A footpath and National Cycle Network cycleway run alongside the Portishead Railway and along the old towpath.
The gorge's proximity to the urban population of Bristol made it a popular venue for rock climbing from the 1940s – a time when most UK climbing was centred in mountain areas. The first guide to climbing routes in Avon Gorge was published in 1955 by the University of Bristol Mountaineering Club. The same year, British mountaineer Chris Bonington climbed Main Wall putting up Mercavity. The 2017 edition of The Climbers' Club Guide to Avon Gorge by Martin Crocker lists 400 pages of routes and guidance. Avon Gorge is often criticised as being so over-climbed many of the routes are "polished".
The formation of the Avon Gorge is the subject of mediaeval mythology. The myths tell tales of two giant brothers, Goram and Vincent, who constructed the gorge. One variation holds that Vincent and Goram were constructing the gorge together and Goram fell asleep, to be accidentally killed by Vincent's pickaxe. Another variation tells of the brothers falling for Avona, a girl from Wiltshire, who instructs the giants to drain a lake which stretches from Rownham Hill to Bradford-on-Avon (i.e. the Avon valley).

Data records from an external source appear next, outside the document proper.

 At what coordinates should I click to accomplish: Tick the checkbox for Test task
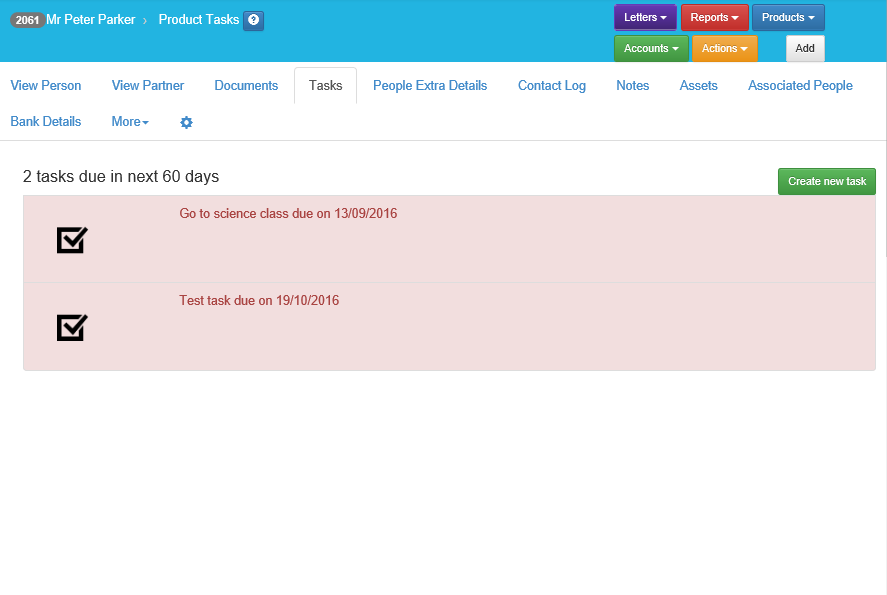[x=72, y=327]
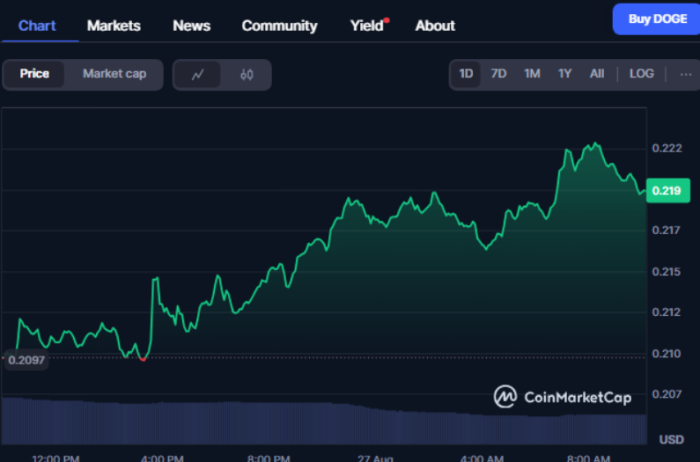The width and height of the screenshot is (700, 462).
Task: Click the CoinMarketCap logo watermark
Action: pos(562,397)
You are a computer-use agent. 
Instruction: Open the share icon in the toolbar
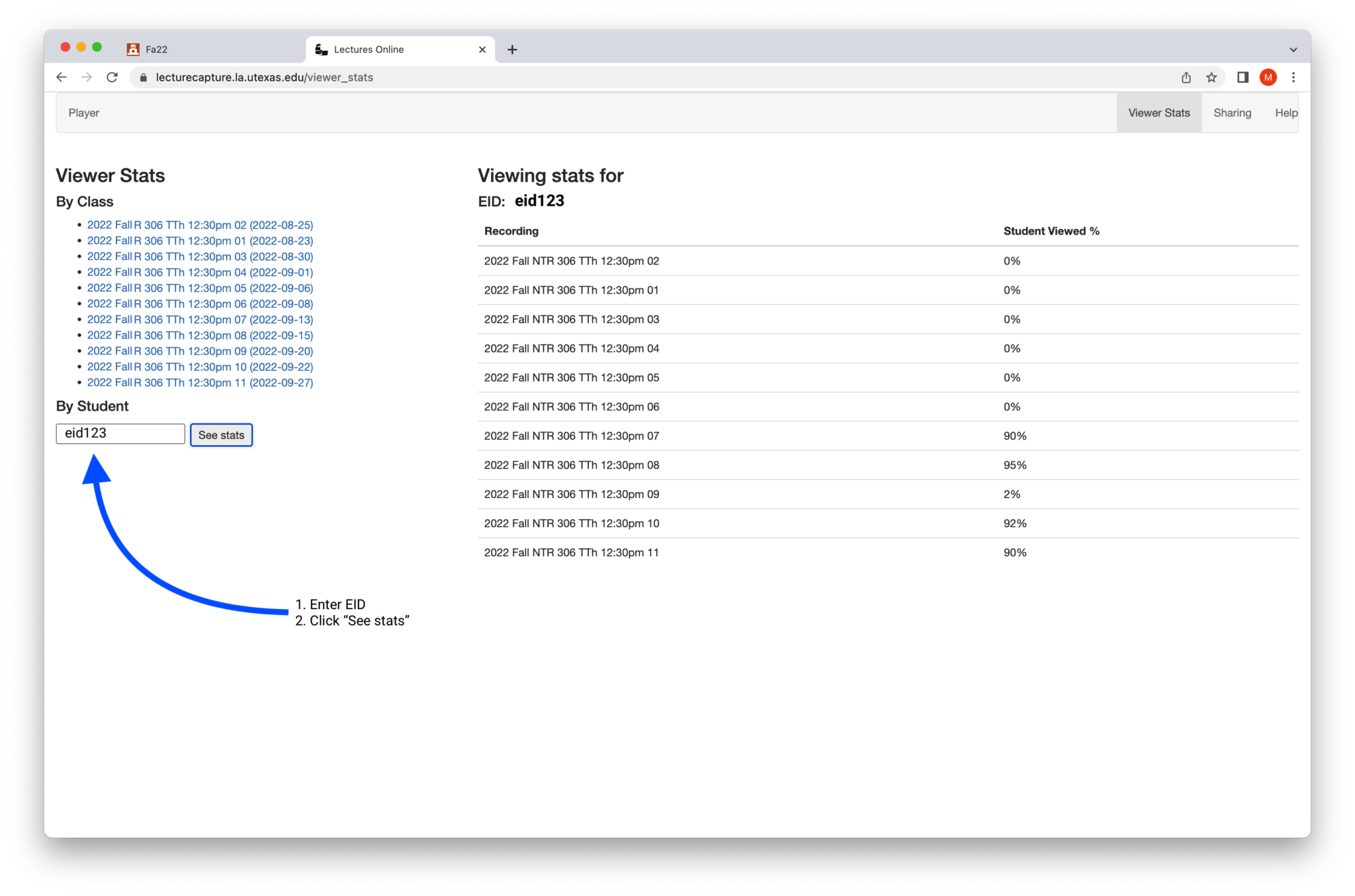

Goram began digging the nearby Hazel Brook Gorge in Blaise Castle estate, but consumed too much beer and fell asleep. Vincent dug the Avon Gorge and drained the lake, winning the affection of Avona. Upon waking Goram stamped his foot, creating "The Giant's Footprint" in the Blaise Castle estate, and threw himself into the Bristol Channel, turning to stone and leaving his head and shoulder above water as the islands of Flat Holm and Steep Holm.